Fearmongering is not limited to Halloween. It is an integral part of the way law enforcement justifies itself. In Austin, Texas, government agencies are preparing to clear out homeless encampments under highways under the auspices of public safety. “Governor Abbott has been clear that unless the City of Austin demonstrated improvements to protect public health and safety, the state of Texas would step in to address this crisis,” said John Wittman, press secretary for Greg Abbott. But crime statistics have shown that crime is up primarily when it comes to crimes committed against homeless people, not crimes committed by the homeless.

I, for one, have seen no law enforcement complaints about the public safety risk inherent in allowing Harvey Weinstein, accused of multiple instances of sexual abuse, and Aaron Dean, the former Texas police officer accused of murdering Atatiana Jefferson, to walk the streets while out on bail.

In New York, where criminal justice reform laws are poised to take effect in the coming months, fearmongering is everywhere.

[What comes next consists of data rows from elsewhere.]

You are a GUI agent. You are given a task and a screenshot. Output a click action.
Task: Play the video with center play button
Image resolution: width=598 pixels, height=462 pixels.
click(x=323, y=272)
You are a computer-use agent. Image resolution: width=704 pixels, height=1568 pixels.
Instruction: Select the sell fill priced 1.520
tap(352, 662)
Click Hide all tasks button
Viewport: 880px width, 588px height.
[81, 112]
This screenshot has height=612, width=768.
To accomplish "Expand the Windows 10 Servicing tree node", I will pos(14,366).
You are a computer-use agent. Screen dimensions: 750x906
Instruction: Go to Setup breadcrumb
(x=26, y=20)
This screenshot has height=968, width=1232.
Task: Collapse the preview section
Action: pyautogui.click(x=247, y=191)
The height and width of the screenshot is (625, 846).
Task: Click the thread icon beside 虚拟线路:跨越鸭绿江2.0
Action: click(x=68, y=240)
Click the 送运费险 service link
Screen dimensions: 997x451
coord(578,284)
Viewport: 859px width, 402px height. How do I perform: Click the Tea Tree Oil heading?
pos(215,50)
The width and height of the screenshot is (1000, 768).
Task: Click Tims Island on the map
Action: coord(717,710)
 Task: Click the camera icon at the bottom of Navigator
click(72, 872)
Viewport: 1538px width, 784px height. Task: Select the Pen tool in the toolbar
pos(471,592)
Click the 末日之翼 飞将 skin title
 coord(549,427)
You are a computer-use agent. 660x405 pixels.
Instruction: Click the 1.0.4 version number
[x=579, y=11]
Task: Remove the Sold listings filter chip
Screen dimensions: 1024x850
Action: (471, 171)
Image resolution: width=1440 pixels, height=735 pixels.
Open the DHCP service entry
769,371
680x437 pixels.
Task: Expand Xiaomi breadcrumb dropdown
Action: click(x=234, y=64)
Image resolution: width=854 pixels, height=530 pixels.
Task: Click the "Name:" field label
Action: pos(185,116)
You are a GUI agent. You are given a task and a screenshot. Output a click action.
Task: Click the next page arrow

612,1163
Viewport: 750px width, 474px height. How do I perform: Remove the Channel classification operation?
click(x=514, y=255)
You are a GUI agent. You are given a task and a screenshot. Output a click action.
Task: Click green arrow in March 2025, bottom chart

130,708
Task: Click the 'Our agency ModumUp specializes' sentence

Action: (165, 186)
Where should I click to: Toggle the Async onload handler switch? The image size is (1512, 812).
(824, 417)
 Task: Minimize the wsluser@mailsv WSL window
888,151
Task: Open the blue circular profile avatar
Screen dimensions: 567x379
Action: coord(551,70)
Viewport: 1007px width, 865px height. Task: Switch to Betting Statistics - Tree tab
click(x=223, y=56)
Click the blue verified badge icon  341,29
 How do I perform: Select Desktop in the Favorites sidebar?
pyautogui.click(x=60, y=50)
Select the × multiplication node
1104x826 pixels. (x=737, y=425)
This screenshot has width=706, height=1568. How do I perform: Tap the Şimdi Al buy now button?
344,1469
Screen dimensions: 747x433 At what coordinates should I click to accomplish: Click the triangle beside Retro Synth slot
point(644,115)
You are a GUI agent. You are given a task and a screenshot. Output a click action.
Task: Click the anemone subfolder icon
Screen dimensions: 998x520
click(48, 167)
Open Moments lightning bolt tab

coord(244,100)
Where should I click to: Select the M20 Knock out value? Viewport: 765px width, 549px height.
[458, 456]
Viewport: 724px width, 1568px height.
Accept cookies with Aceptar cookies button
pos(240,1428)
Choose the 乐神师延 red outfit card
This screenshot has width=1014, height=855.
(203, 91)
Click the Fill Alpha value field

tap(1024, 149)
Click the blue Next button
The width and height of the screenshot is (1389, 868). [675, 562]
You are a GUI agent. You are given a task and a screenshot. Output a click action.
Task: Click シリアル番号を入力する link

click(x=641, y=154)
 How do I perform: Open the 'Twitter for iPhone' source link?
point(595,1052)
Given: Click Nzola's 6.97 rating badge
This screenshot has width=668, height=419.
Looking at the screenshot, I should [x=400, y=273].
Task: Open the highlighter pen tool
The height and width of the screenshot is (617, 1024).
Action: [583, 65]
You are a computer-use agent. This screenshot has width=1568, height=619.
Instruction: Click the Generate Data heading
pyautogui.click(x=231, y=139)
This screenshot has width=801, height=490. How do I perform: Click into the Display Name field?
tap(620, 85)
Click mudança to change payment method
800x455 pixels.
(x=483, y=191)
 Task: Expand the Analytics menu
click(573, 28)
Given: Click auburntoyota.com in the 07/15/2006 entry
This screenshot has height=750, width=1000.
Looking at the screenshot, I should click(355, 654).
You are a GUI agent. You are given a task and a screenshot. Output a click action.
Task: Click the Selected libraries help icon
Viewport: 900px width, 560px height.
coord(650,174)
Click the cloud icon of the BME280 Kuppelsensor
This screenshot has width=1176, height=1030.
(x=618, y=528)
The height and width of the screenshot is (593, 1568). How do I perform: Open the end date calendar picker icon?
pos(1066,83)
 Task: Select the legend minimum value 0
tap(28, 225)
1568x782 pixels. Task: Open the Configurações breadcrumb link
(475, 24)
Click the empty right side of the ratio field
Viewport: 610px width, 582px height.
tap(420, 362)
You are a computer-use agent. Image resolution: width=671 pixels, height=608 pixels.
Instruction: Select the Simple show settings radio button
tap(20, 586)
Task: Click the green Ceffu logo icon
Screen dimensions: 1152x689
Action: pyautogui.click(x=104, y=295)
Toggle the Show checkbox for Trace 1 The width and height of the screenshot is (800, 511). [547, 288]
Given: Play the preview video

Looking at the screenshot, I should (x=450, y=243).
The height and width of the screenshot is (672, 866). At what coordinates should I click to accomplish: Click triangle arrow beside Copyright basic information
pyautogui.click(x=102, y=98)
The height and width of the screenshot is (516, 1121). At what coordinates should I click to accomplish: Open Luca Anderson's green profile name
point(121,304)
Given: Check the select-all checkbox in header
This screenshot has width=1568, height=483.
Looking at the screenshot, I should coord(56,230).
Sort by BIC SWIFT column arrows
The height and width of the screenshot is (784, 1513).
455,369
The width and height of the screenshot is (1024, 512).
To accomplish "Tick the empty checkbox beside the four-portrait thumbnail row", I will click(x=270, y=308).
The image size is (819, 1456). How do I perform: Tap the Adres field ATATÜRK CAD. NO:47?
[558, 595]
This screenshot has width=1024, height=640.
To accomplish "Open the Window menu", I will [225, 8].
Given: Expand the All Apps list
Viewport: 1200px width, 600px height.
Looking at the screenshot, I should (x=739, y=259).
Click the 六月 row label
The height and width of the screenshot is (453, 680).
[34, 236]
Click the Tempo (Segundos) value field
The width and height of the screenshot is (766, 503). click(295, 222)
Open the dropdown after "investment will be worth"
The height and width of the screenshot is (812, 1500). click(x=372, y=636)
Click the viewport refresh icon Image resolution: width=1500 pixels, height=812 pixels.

The new laws limit bail, expand pretrial discovery, and encourage speedy trials. One area of reform is pretrial detention, which will be curtailed, though generally not when it comes to those facing violent felony charges. Another area is discovery, where New York has some of the most severely lopsided practices favoring prosecutors, significantly trailing other states, including Texas.

Some district attorneys, as the famously sensationalist New York Post editorial board wrote yesterday, have been sounding the alarm. “The reforms, as drafted, are not practical,” complained Rensselaer County DA Mary Pat Donnelly. She criticized lawmakers for “playing roulette with public safety.” What with all the fairer trials and more pretrial release coming our way, the Post warns: “New Yorkers should brace for a major public safety disaster.”

But we know that plenty of punitive prosecutors are not punitive out of a genuine fear for public safety. For example, one of the concerns New York prosecutors regularly raise in opposing the new laws is that handing over evidence to the defense in advance of trial will “greatly increase the chances for witness intimidation—since lawyers for the accused will know far sooner the names of those prosecutors might call to testify.” That hasn’t happened in all the other places that have implemented such rules, so there’s no reason to fear New York will be a wild exception. The real reason prosecutors oppose these reforms is that it gives defendants a fairer shot at trial, and means prosecutors will have to work harder to prove that someone is guilty beyond a reasonable doubt, as they are required to do.

And now we have proof that at least in some cases, prosecutors’ opposition to this law has absolutely nothing to do with public safety. Jed Painter, an assistant district attorney from Nassau County, New York, has been giving presentations to prosecutors and legislators about New York’s new reform laws. Leaked audio indicates that Painter’s presentation helps prosecutors find legal loopholes to essentially subvert those laws, holding more defendants on bail and delaying trials.

To give one example of Painter’s tips, under the law going into effect on Jan. 1, defendants can be held pretrial if they miss a court appearance and don’t appear for 30 days. In the course of one presentation, Painter gives what he called a “practice pointer you can tell your police”: If a defendant doesn’t show up to court, “don’t pick them up right away … You’re not going to get bail on them for that violation. Wait the 30 days.” Painter made clear that this tactic does not apply where safety is a concern. “If public safety is an issue, you don’t want to wait the 30 days.” Which means that for every single case where prosecutors will employ this trick to hold someone in a cage, it is explicitly not to protect anyone from harm.